Huían, derrotados, los ejércitos propios. “Llegaba el ejército alemán”, ahora, “dueños de la ciudad, de las fortunas y de las vidas por ‘derecho de guerra’. Los vecinos en sus habitaciones en penumbras, sentían el enloquecimiento que provocan los cataclismos, los grandes trastornos homicidas de la tierra, contra los cuales resultan inútiles prudencia y fuerza”.

Normalizada la vida bajo la ocupación, diez personas obtienen una autorización del general en jefe para dejar la ciudad, en una gran diligencia de cuatro caballos. Tres familias ricas, el señor y la señora Loiseau, mayoristas de vino; el señor Carré- Lamadon y señora, empresario textil, oficial de la Legión de Honor y diputado provincial; el conde y la condesa Hubert de Breville; dos monjas; Cornudet, el demócrata, “terror de la gente respetable”; una “mujer galante, célebre por su gordura precoz que le había valido el sobrenombre de Bola de Sebo”, Elisabeth Rousset. Práctica y alegre, había preparado una cesta de comida, que los salvó a todos del hambre: el viaje fue largo, frío, cansador, la devastación de la guerra casi no había dejado puestos en el camino.

Su generosidad permitió la conversación que antes no se podía por las diferencias que los distanciaba a todos en esa diligencia, a pesar de estar uno pegado al otro. Elisabeth contó que cuando ocuparon su pueblo, “se me revolvió la sangre de cólera y lloré de vergüenza todo el día. ¡Oh, si yo fuera un hombre! … vinieron a alojarse en mi casa; entonces me tiré a la garganta del primero. ¡No son más difíciles de estrangular que otros! Y lo hubiera rematado, a aquél, si no me hubieran agarrado del pelo. Después de eso, tuve que esconderme. Y por último, cuando se me presentó la ocasión, me marché, ¡y aquí me tienen!”.

Finalmente se toparon con un pueblo. Todavía hambrientos y cansados se detuvieron a comer. Ocupado por los alemanes, su jefe, exigió de Bola de Sebo que se acostara con él, o no los dejaría proseguir a su destino. Ella se negó, no por pudor, por patriotismo.
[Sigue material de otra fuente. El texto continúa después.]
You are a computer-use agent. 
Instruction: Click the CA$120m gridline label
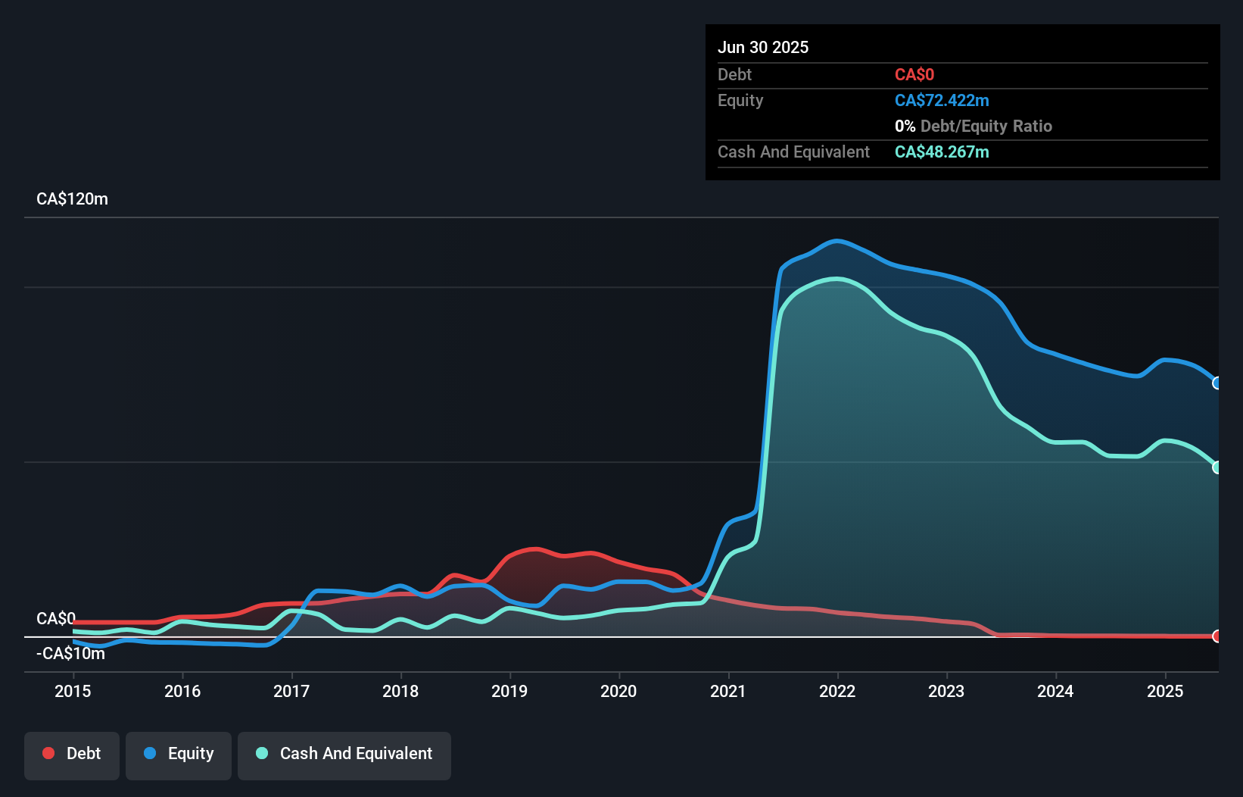(72, 198)
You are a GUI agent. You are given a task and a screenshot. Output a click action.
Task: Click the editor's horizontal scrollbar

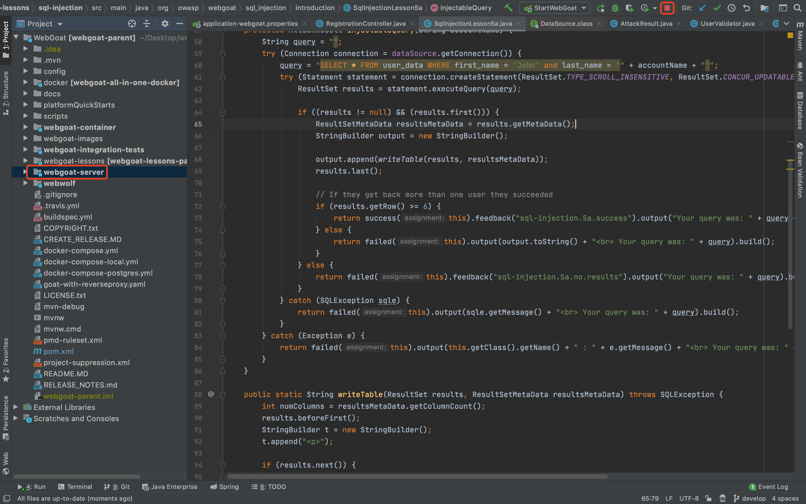tap(416, 477)
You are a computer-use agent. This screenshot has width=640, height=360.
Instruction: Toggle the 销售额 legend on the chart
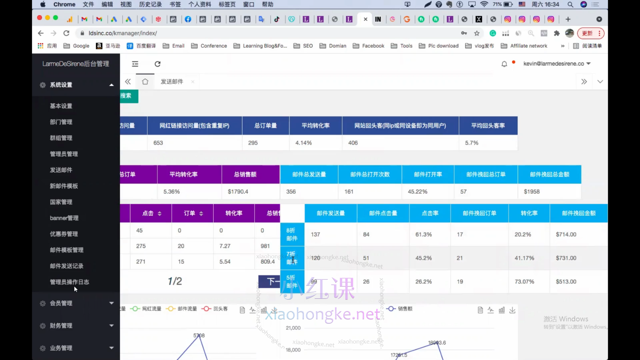click(400, 309)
El resto, se dispuso a conspirar para que cediera. Contaron relatos de las heroínas de la historia y su sacrificio por los demás; de los mártires y santos de la iglesia; el propio conde habló con ella francamente.

A la mañana siguiente el jefe alemán los dejó partir. De nuevo en la diligencia, ninguno le habló, “como si portara una infección”. Bola de sebo, lloraba.

Lo que no habían logrado los alemanes, lo lograron sus compatriotas preocupados egoístas de su propia seguridad. Las grandes pruebas, desnudan la naturaleza de cada uno; y, también, todo lo trastocan, la dignidad en la humillación, el pudor y las grandezas en la bajeza.